Pertama, Penangkapan dan penetapan status tersangka atas Robertus Robet tidak memiliki dasar hukum yang jelas.
Kedua, Oleh karena itu Robertus robet harus dibebaskan dan pihak kepolisian harus mencabut status tersangka atas Robet
Ketiga, PC PMII Probolinggo mendukung gerakan penolakan Dwi fungsi ABRI yang hari ini mewujud pada rencana penempatan perwira TNI aktif di institusi-institusi sipil.
Diketahui, Robet ditangkap polisi pada Kamis (7/3/2019) dini hari terkait aksinya pada forum kamisan, 28 Februari 2019 lalu. Saat itu, Robet mengecam potensi kembalinya dwifungsi ABRI.
Robet juga menyanyikan lagu yang sering dinyanyikan oleh mahasiswa pergerakan 1998 untuk menyindir institusi ABRI.
Robertus Robet ditetapkan sebagai tersangka dalam kasus dugaan tindak pidana penghinaan terhadap penguasa atau badan umum di Indonesia. Namun, Robet dilepas pada Jumat (8/3/2019) setelah pemeriksaannya selesai.

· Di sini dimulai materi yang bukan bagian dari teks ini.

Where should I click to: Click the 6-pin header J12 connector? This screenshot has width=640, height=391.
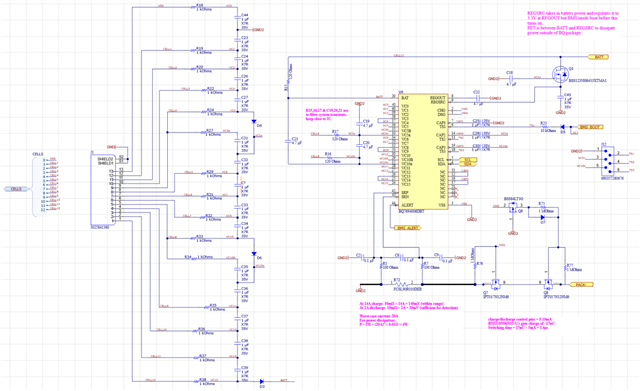[x=607, y=160]

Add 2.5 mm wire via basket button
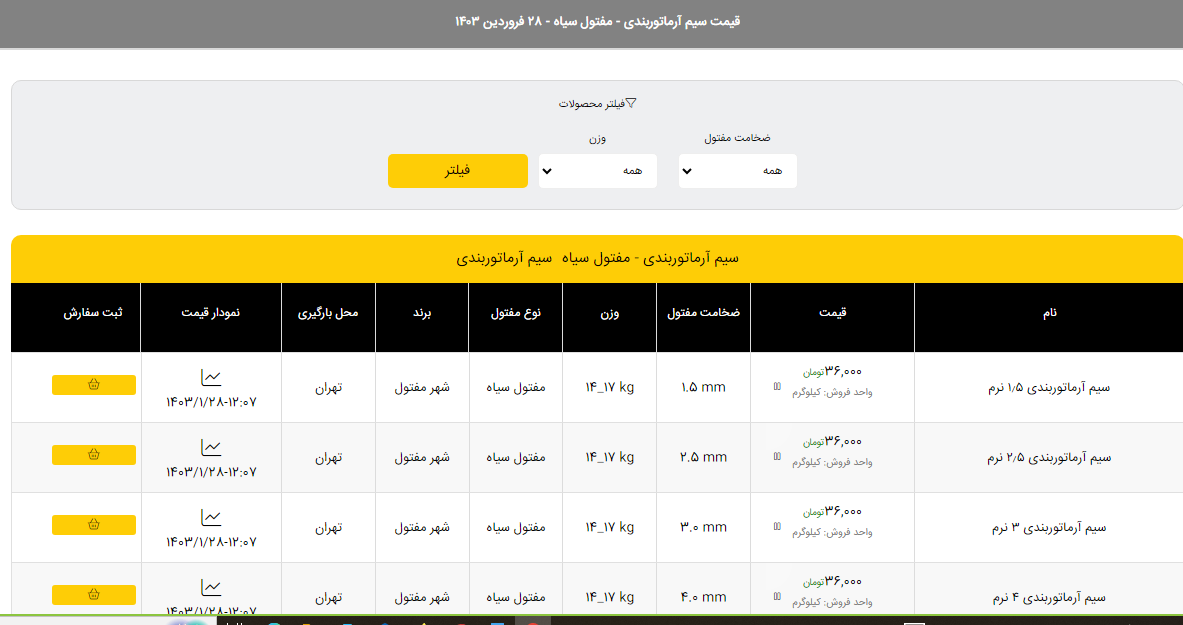pyautogui.click(x=94, y=455)
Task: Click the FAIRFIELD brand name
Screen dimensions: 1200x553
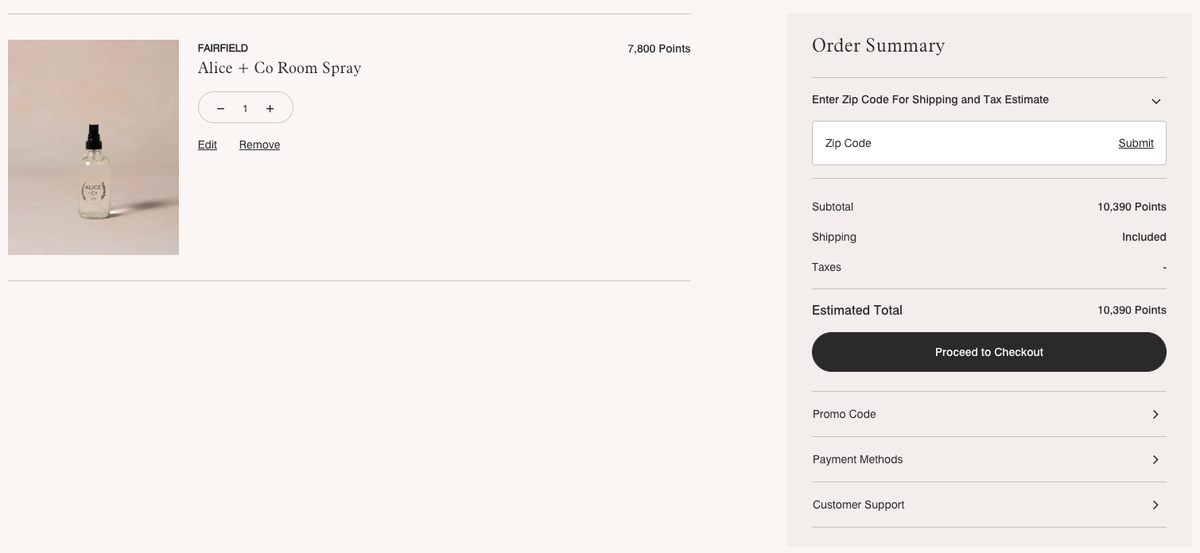Action: [223, 48]
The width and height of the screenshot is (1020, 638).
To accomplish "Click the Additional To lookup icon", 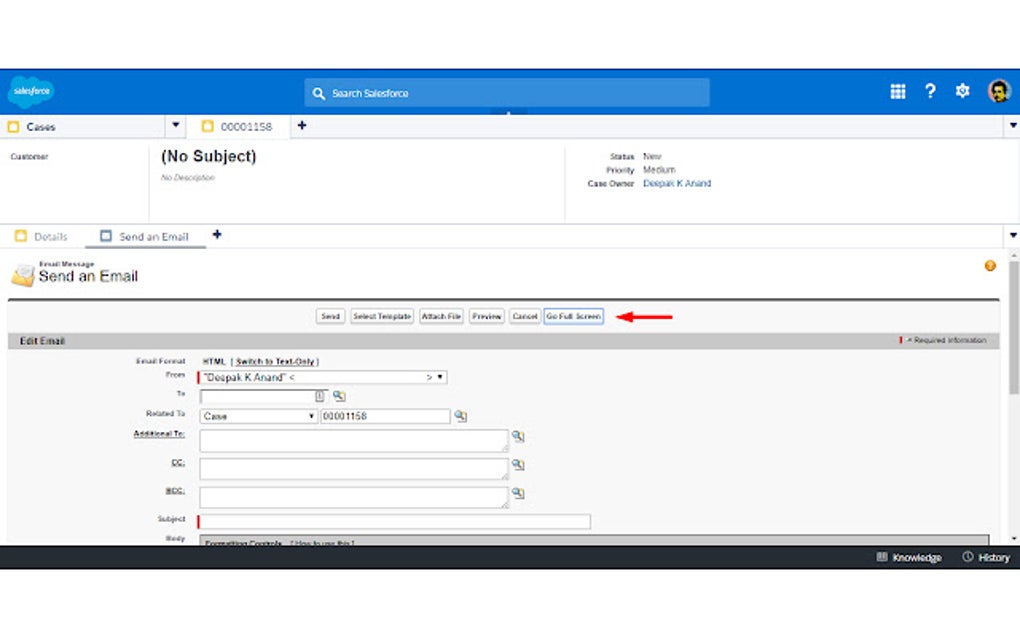I will tap(518, 438).
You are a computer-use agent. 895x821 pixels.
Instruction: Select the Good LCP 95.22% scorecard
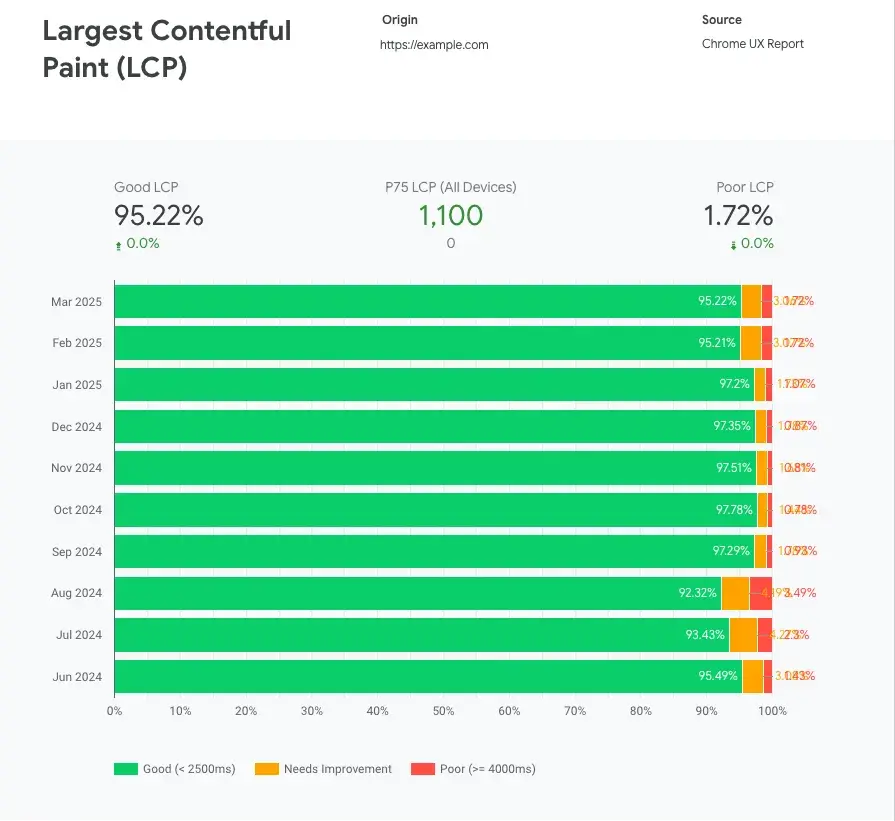[158, 216]
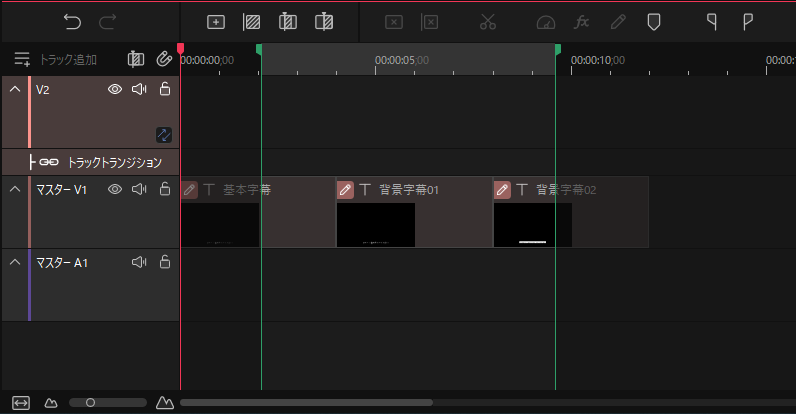Mute the マスター A1 audio track
The height and width of the screenshot is (414, 796).
pyautogui.click(x=139, y=262)
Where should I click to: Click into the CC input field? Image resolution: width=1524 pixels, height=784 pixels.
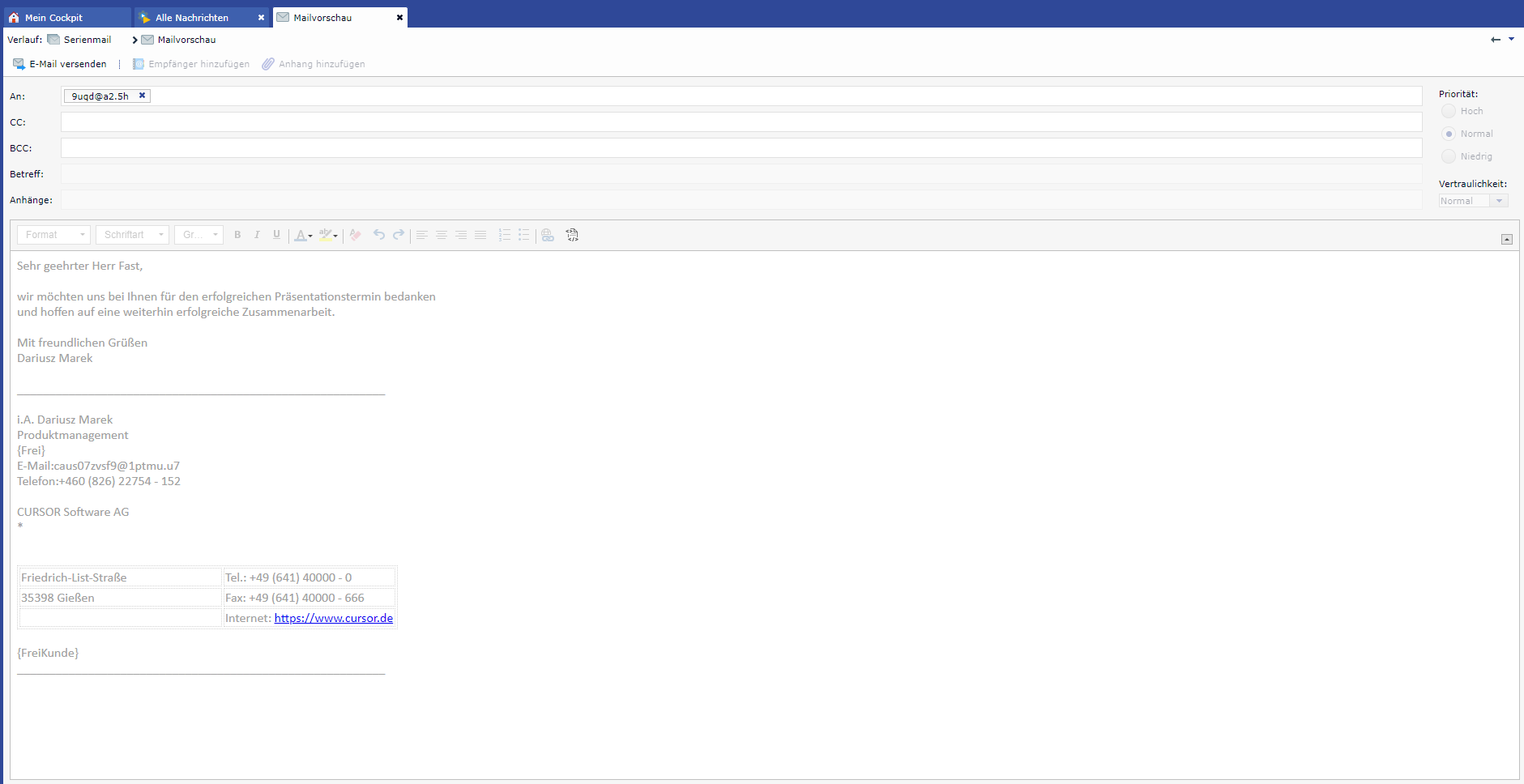click(741, 122)
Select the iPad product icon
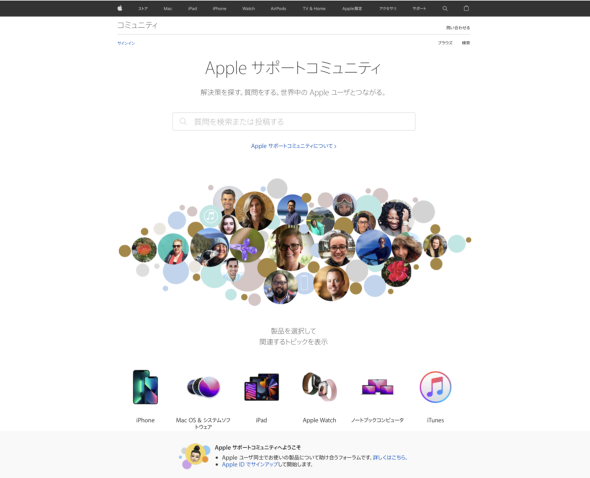This screenshot has width=590, height=478. pos(262,387)
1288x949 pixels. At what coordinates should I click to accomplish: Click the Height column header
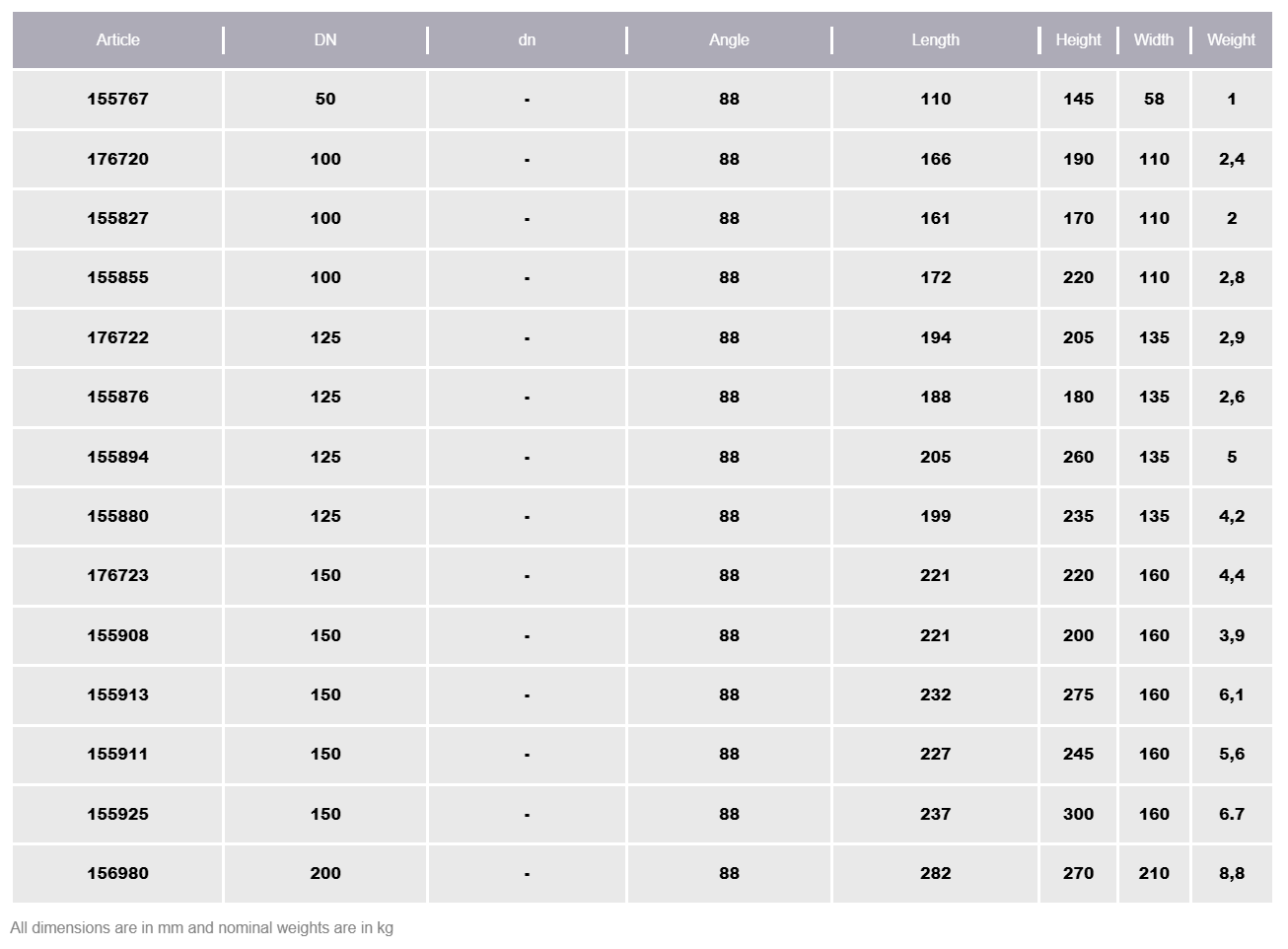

Robet dijerat Pasal 45 A ayat (2) jo Pasal 28 ayat (2) UU ITE dan/atau Pasal 14 ayat (2) jo Pasal 15 Undang-Undang Nomor 1 Tahun 1946 tentang peraturan hukum pidana, dan/atau Pasal 207 KUHP.
Robet disangkakan menyebar informasi yang ditujukan untuk menimbulkan rasa kebencian atau permusuhan individu dan atau kelompok masyarakat berdasarkan SARA, berita hoaks, atau penghinaan terhadap penguasa atau badan umum. (*)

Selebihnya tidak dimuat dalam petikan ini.